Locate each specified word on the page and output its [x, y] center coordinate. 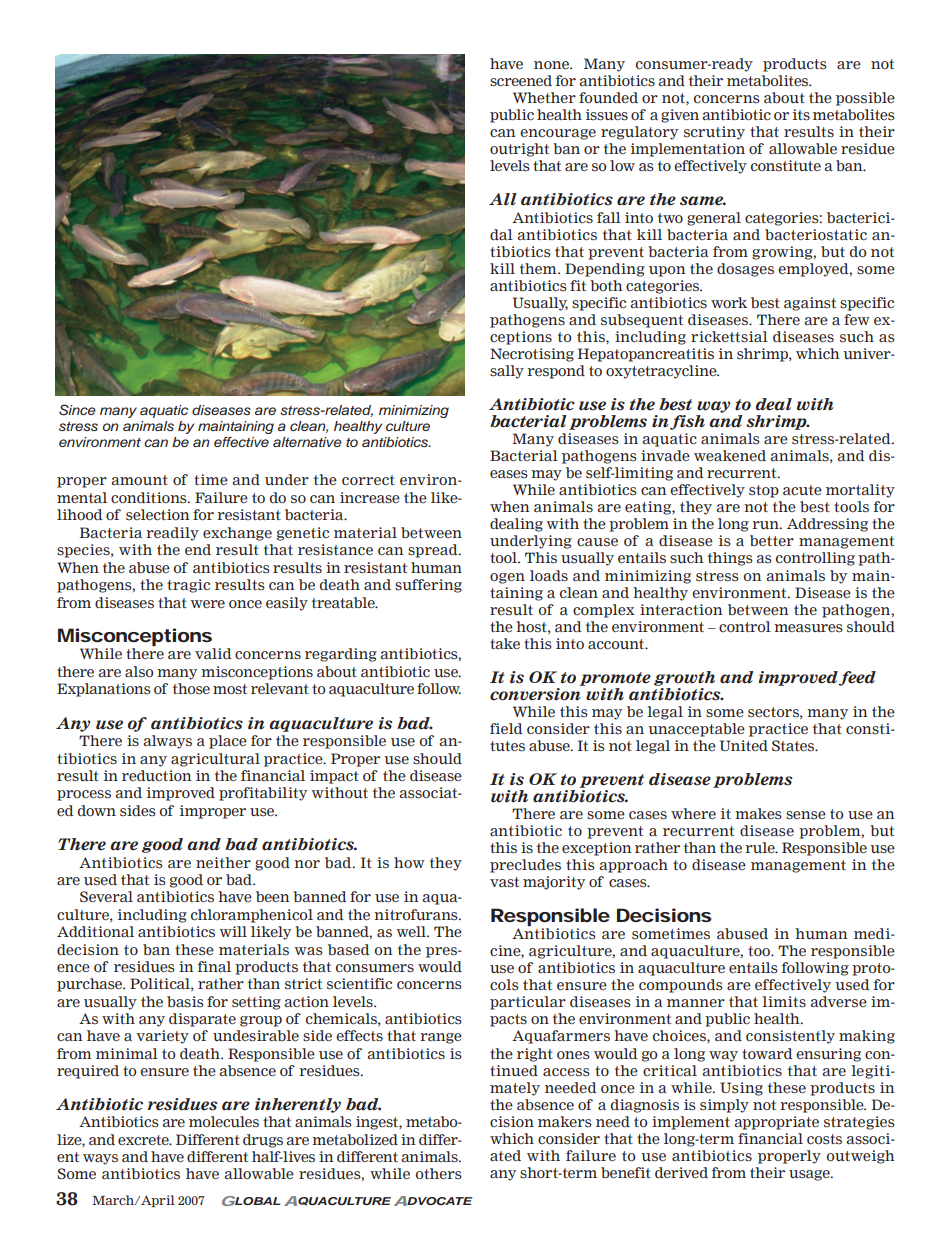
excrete [144, 1140]
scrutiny [714, 133]
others [439, 1174]
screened [521, 81]
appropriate [776, 1123]
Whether [544, 97]
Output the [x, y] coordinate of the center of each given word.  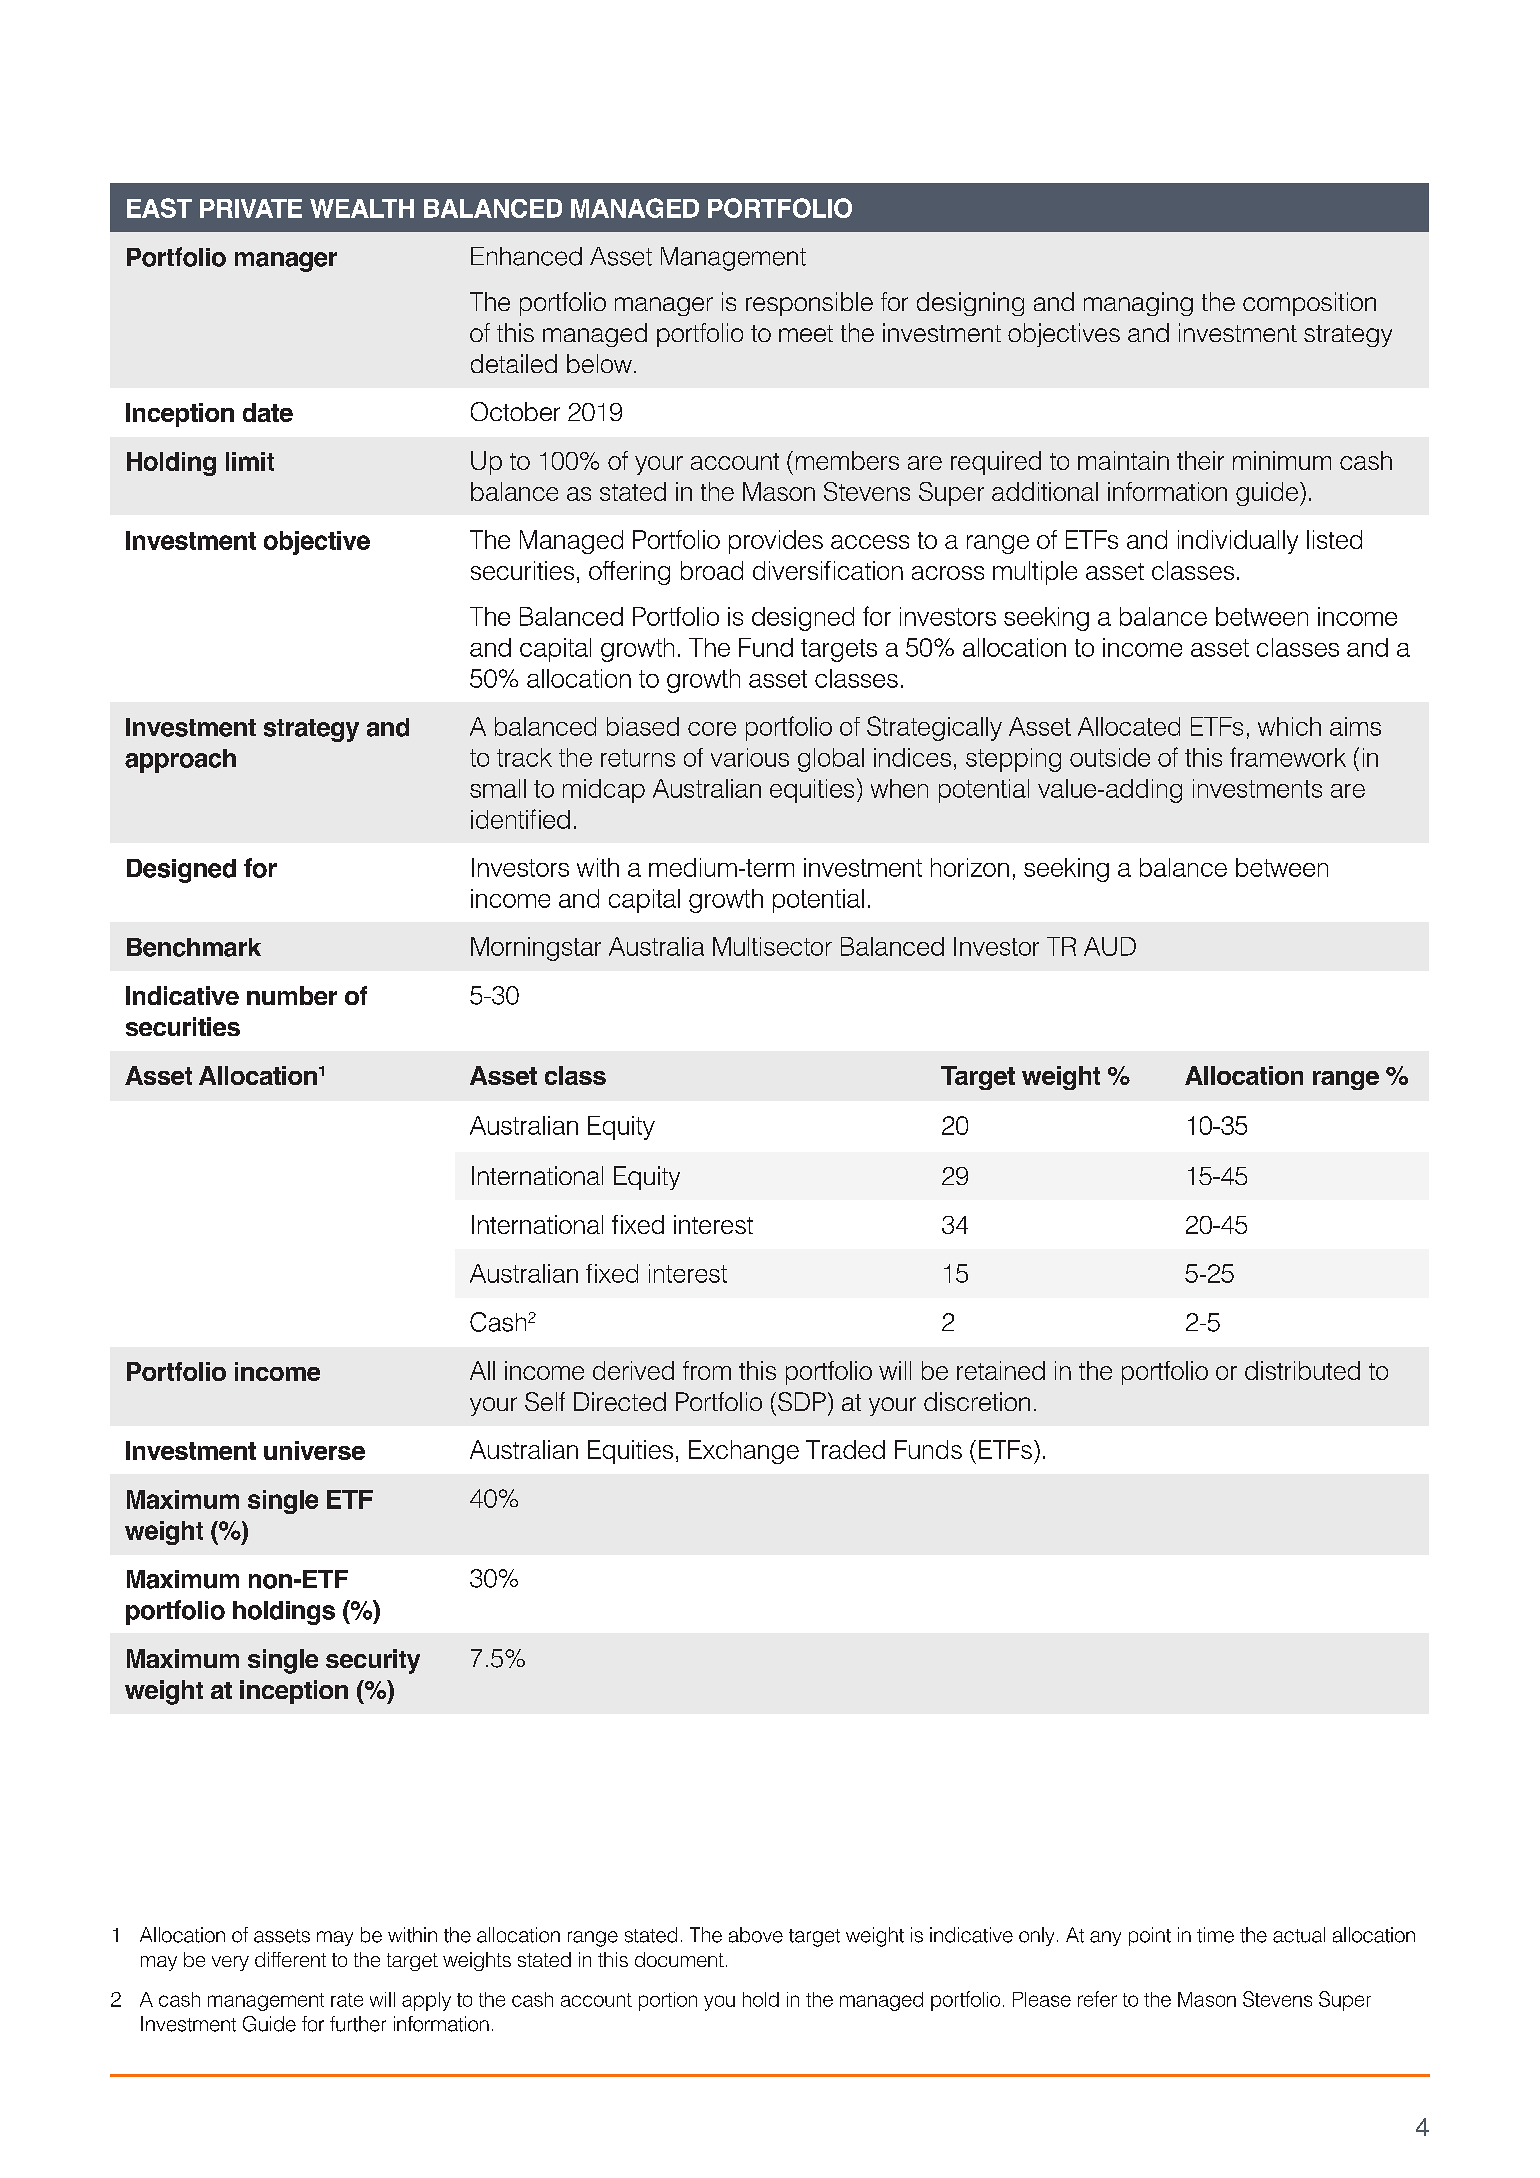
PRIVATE [251, 208]
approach [180, 761]
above [756, 1935]
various [750, 757]
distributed [1302, 1370]
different [290, 1959]
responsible [809, 304]
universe [314, 1450]
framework [1288, 757]
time [1215, 1935]
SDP [802, 1401]
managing [1138, 304]
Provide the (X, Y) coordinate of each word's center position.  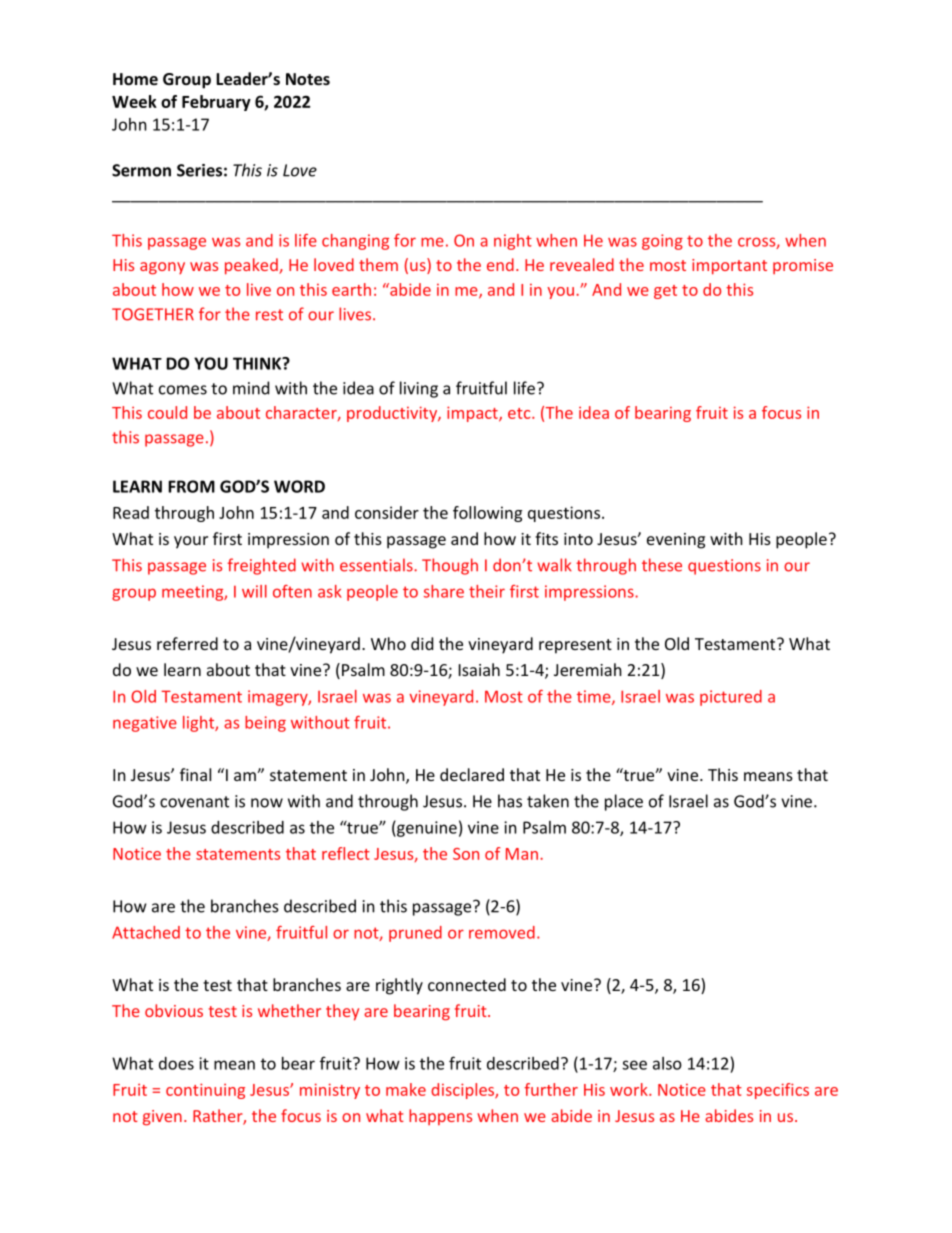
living (419, 389)
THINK (258, 363)
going (662, 242)
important (729, 267)
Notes (308, 79)
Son (466, 854)
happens (440, 1117)
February (216, 103)
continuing (205, 1091)
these (662, 565)
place (624, 802)
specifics (778, 1091)
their (487, 591)
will (254, 591)
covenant (194, 802)
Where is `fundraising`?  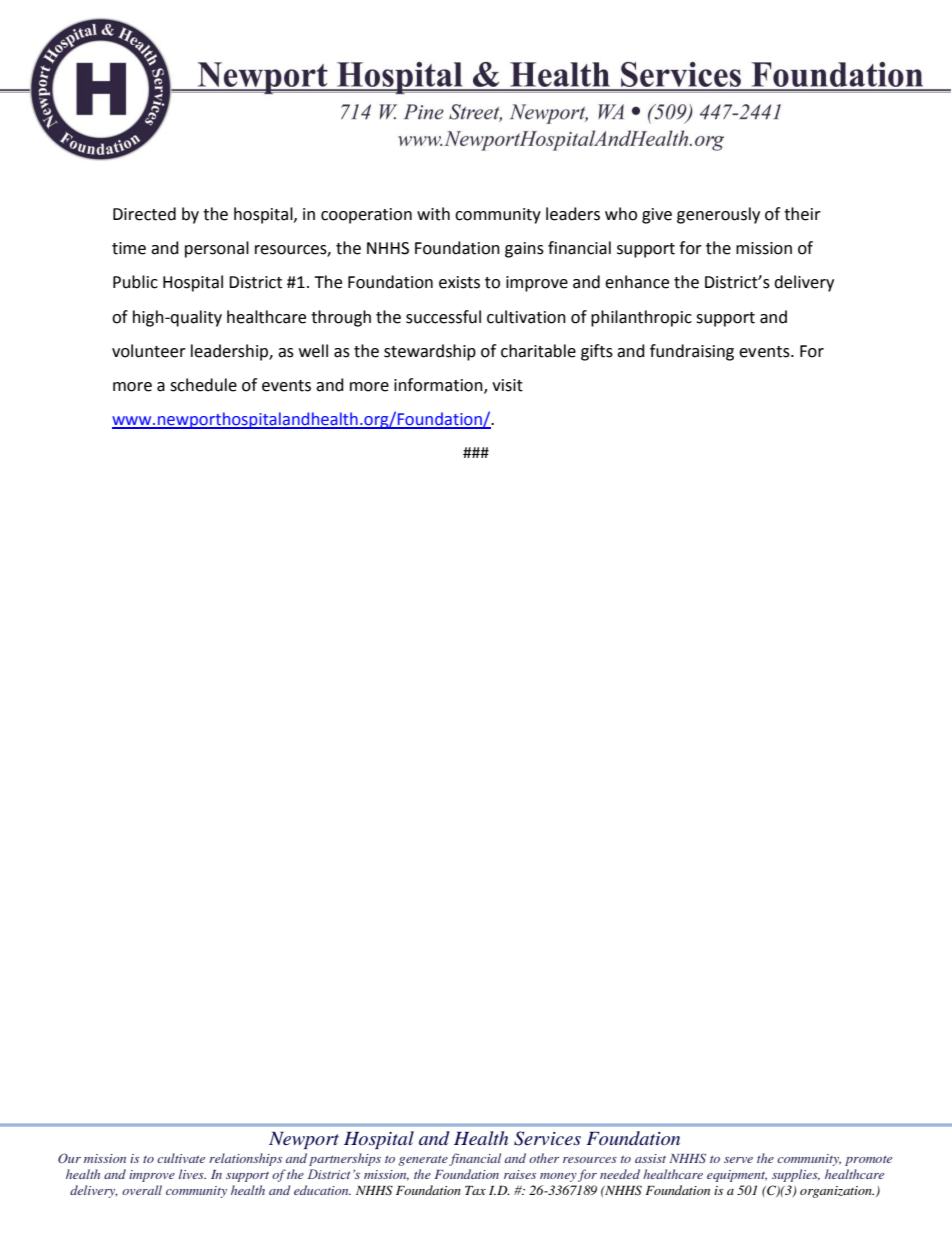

• • • • •

Required work:
Print the listing above line for line, with the same wording, and leave out the pictures.

Worked answer:
Locate each specified word on the page and output its [x, y] center coordinate. 
excrete [144, 1140]
scrutiny [714, 133]
others [439, 1174]
screened [521, 81]
appropriate [776, 1123]
Whether [544, 97]
Output the [x, y] coordinate of the center of each given word.  
PRIVATE [251, 208]
approach [180, 761]
above [756, 1935]
various [750, 757]
distributed [1302, 1370]
different [290, 1959]
responsible [809, 304]
universe [314, 1450]
framework [1288, 757]
time [1215, 1935]
SDP [802, 1401]
managing [1138, 304]
Provide the (X, Y) coordinate of each word's center position.  
living (419, 389)
THINK (258, 363)
going (662, 242)
important (729, 267)
Notes (308, 79)
Son (466, 854)
happens (440, 1117)
February (216, 103)
continuing (205, 1091)
these (662, 565)
place (624, 802)
specifics (778, 1091)
their (487, 591)
will (254, 591)
covenant (194, 802)
Where is `fundraising`?  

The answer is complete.